TO DO
Give everything from the line containing "How do I perform: Open" down to the line containing "Looking at the screenshot, I should coord(208,170).", both included, as a JSON list of strings, one string per line, leaving out blank lines and taking nothing else from the entries below.

MATERIAL SHOWN

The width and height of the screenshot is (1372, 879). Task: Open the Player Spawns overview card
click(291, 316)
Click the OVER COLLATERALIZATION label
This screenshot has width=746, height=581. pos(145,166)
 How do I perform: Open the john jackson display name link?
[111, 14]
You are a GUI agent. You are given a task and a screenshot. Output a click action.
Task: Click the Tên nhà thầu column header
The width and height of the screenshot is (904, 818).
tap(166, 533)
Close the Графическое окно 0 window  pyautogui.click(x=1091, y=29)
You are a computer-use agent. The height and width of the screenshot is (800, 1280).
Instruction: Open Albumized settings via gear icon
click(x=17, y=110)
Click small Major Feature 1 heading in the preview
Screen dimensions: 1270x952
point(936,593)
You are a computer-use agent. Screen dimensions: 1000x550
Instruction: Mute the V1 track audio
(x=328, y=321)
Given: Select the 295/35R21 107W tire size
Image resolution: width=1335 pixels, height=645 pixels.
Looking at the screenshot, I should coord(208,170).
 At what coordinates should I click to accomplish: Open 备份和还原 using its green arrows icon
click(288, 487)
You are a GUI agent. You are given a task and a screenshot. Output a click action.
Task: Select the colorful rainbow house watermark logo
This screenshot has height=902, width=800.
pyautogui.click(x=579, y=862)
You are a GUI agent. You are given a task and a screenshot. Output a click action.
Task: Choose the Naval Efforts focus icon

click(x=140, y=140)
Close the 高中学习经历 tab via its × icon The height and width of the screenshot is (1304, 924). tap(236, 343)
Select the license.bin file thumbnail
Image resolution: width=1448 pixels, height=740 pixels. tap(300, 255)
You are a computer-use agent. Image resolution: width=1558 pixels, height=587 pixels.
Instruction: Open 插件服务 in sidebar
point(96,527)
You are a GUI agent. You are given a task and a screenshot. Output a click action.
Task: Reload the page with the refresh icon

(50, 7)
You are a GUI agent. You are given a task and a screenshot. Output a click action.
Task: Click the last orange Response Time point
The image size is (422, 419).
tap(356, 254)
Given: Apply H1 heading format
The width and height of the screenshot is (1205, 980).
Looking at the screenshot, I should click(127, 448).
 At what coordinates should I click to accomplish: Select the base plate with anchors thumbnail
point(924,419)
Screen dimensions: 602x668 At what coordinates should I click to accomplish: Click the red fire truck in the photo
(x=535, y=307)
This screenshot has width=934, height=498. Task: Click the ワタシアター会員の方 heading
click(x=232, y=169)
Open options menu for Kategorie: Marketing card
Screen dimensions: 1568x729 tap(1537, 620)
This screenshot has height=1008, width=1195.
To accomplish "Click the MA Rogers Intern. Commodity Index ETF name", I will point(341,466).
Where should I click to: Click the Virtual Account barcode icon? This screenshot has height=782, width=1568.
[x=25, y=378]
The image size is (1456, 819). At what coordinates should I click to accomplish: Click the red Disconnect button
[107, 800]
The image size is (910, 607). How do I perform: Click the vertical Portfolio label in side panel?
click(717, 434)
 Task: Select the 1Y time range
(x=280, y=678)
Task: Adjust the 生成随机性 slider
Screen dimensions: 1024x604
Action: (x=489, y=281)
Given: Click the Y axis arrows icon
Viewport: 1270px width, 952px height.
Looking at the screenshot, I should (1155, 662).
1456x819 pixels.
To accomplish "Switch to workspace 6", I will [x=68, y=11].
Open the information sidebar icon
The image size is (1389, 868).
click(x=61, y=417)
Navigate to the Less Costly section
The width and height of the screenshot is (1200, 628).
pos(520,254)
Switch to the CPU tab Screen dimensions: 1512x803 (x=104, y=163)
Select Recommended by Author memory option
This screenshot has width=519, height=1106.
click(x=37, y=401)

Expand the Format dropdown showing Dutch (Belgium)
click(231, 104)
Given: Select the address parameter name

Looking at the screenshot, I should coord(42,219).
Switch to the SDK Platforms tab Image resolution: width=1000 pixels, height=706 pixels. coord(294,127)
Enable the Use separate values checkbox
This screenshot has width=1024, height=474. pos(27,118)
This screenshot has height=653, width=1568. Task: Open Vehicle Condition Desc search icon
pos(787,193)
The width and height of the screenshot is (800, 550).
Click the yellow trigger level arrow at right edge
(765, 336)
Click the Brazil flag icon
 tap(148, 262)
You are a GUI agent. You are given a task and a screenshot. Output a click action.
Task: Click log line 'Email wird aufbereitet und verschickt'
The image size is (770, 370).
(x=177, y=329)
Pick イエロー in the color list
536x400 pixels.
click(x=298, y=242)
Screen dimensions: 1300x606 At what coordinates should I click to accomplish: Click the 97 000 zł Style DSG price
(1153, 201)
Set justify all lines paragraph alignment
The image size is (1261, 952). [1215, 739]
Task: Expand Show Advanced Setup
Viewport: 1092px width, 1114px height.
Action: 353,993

SOLUTION FOR THIS PROBLEM
[
  " How do I perform: Open the john jackson display name link?",
  "[111, 14]",
  "You are a GUI agent. You are given a task and a screenshot. Output a click action.",
  "Task: Click the Tên nhà thầu column header",
  "The width and height of the screenshot is (904, 818).",
  "tap(166, 533)",
  "Close the Графическое окно 0 window  pyautogui.click(x=1091, y=29)",
  "You are a computer-use agent. The height and width of the screenshot is (800, 1280).",
  "Instruction: Open Albumized settings via gear icon",
  "click(x=17, y=110)",
  "Click small Major Feature 1 heading in the preview",
  "Screen dimensions: 1270x952",
  "point(936,593)",
  "You are a computer-use agent. Screen dimensions: 1000x550",
  "Instruction: Mute the V1 track audio",
  "(x=328, y=321)",
  "Given: Select the 295/35R21 107W tire size",
  "Image resolution: width=1335 pixels, height=645 pixels.",
  "Looking at the screenshot, I should coord(208,170)."
]